I’m going to fix this. So that no one has to worry about the Pilgrims ever again.

I can’t just sit here and mope until I waste away, waiting for someone else to wrap this up.

Not after Milah called this morning, shaking and afraid because she saw two black cars parked down the street from her house, and not even a double patrol by her security team scared them into driving away and settling elsewhere.

She’s terrified. She wants to come see me, but she’s scared to leave her house, scared to lead them to me, constantly pushing Daddy to turn himself in and falling back when he won’t listen.

This has gone on too long, and I’m tired of being helpless.

If the Pilgrims want blood money, I’ll pay them off out of Daddy’s own pocketbook. However much they want.

Daddy might argue with them, maybe, but I won’t.

By the time it’s done, it’ll be too late. He won’t be able to stop me, the money will be in their hands, and this can all be settled. I have my trust fund, too, and the private account Daddy set up with a stipend for me. I couldn’t access them before in case they might be tracked.

But it doesn’t matter if I’m giving the money to the people tracking me, right?

I linger on my small notepad, the only thing I salvaged with a few stray story notes, and that list I’d been keeping.

Seven hundred sixteen dollars and eighty-two cents. That's the final tally I have written down.

It’s weird to think that’s how much my life with Riker cost him, down to the smallest latte or pack of gum. That’s what my existence is worth, in the space of a few weeks.

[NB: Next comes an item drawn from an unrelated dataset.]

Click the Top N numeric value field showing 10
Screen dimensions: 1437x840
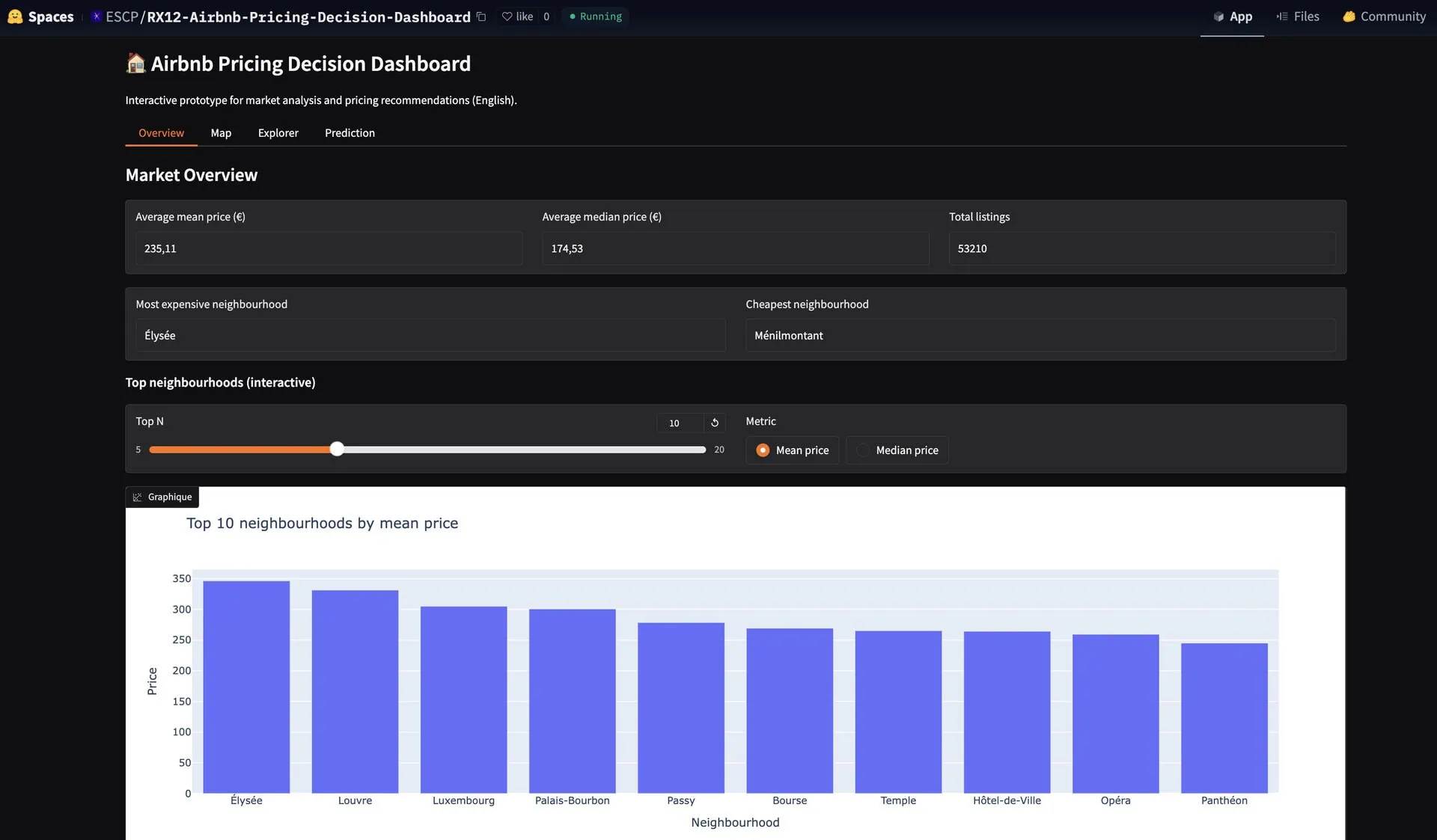[x=673, y=423]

That’s how much I’ll leave in my accounts. One way or another, I’ll get it to him, and turn the rest over to the Pilgrims to end this. A bribe of that magnitude, seven figures...

It has to be worth more to them than revenge.

They're monsters, but they're business people. It wouldn't be rational to stay angry if I give them far more than they'd have ever made off those drug pushers.

By the time my resolve hardens, I’ve already worked out a game plan.

After dinner, Skylar and Gabe always go sit on the back porch and watch the sunset and talk about fishing and some old stories from New Orleans when he was a boy. While they’re not looking, it’s easy to slip away.

Out the front door, into the woods, a backpack with a change of clothes and a few personal items slung over my shoulder. Within seconds, I can’t even see the house, but I know where the road is.

I stay in the trees, parallel to the small lane leading through the forest, and in another hour I’m coming out on the highway and can see the on-ramp for a small town nearby. Good thing I built up my leg muscles hiking through the hills with Em.

Just a short walk, a Greyhound ticket, and a bus ride to San Francisco.

I’m going to pay my last debt to Riker.

Then I'll end this insanity with the Pilgrims once and for all.